Alchè, la guida spirituale gli annunciò che in tal caso egli non poteva conferirgli il titolo di guardia del corpo personale finché non si strappava radicalmente dalle sue origini. Inoltre, gli consigliò, da gran signore, di recarsi in Olanda al fine di effettuare ricerche accurate inerenti alla sua religione. Qualora questa l’avesse deluso, ciò l’avrebbe purificato in eterno e gli avrebbe concesso di dedicarsi anima e corpo alla sua nuova setta.
Eytan si rivolse quindi a me e studiammo insieme per un certo periodo durante il quale notai in lui un progressivo mutamento. L’ebraismo decisamente lo interessava. Gli aspetti mistici della chassidùt lo attiravano in modo particolare. Scoprì così molti risvolti della sua eredità spirituale ai quali egli non ebbe mai l’opportunità di accedere. Ciononostante, nutriva perplessità quanto alla necessità di praticare certe mitzvòt basilari, come i tefilìn, per esempio. Anche a seguito di uno studio più intensivo, non rius c i v a a c o n v i n c e r s i d e l l ’ i m p o r t a n z a dell’applicazione dei comandamenti.
Me ne parlò e mi dichiarò onestamente: “Ho deciso di prendere una pausa. Benché constato che sto innegabilmente evolvendo ed incamminandomi sulla via giusta, voglio accertarmi che il mio entusiasmo non sia condizionato da Anversa, nella quale tanti ebrei vivono secondo le regole della Torà. Intendo tornare in Olanda per appurare se il mio attaccamento all’ebraismo è davvero sincero o se è invece dovuto alla temperatura ambiente”. E Eytan partì. Sapevo che dovevo attendere pazientemente. Ma i giorni passarono fino a diventare settimane e mesi e nessuna notizia mi pervenne dal ragazzo.
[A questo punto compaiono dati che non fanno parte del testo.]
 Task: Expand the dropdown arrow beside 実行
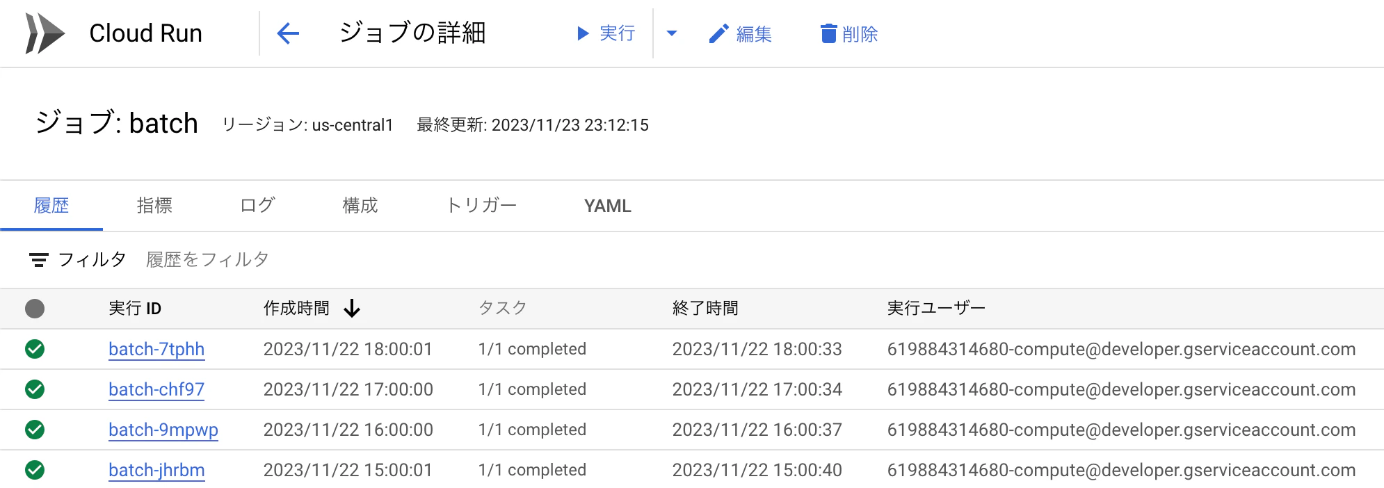(x=671, y=33)
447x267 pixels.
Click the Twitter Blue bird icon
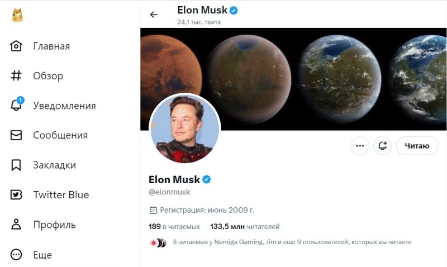pyautogui.click(x=16, y=195)
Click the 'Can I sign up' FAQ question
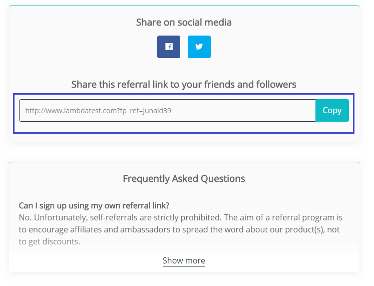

Le feste di Tishrei si stavano avvicinando. Il Capodanno arrivò. Il mattino di Rosh Hashanà mi concentrai su alcuni versetti della preghiera nei quali si riporta come D-o creò e crea di continuo il mondo e come un giorno “Tutte le Tue creature sapranno che Sei il loro Creatore”. Pensai a Eytan e supplicai il Signore di far conoscere a questo giovane la Verità, la sua Verità, la Verità della Torà, del popolo ebraico, dell’esistenza di Hashem e dell’avvento imminente di Mashiah che porterà la pace fra tutte le nazioni.
Proprio in quel lì sentii una pacca sulla spalla. Turbato nel mio fervore, mi voltai: era Eytan! Sorpreso e felice di vederlo, gli rivolsi un silente ma caloroso saluto, ero in mezzo alla Tefillà, e gli proposi con gesti eloquenti di sedersi. Dopo la funzione, ci appartammo e parlammo tranquillamente. Mi narrò quanto gli accadde quel mattino, poco prima di arrivare in sinagoga. ”Ho iniziato la giornata come di consueto, con le meditazioni. Nella quiete del sole che sorgeva maestosamente, capii improvvisamente con assoluta chiarezza che D-o esiste e che la Sua Torà è la Verità. E dai più remoti meandri della mia mente, riaffiorò un’aura da tanto tempo dimenticata: siamo all’inizio dell’autunno, pensai, sicuramente il Nuovo Anno non è lontano.
Cercai un calendario ebraico e vidi che era Rosh Hashanà. Una voce interiore mi diceva senza tregua che dovevo assolutamente unirmi ad altri ebrei per la preghiera. Non volevo lasciare passare momenti tanto grandiosi senza tradurli in fatti, come Avraham non sacrificò suo figlio Itzchak in quanto Hashem gli promise che gli avrebbe dato una discendenza per servirLo. Avraham non voleva perdere un’occasione altamente spirituale senza materializzarla in un atto davvero sacro. Eccomi, sono qui Rav, non mi lascerò sfuggire un momento così solenne senza concretizzarlo: mi aiuti a ritrovare la mia strada!”.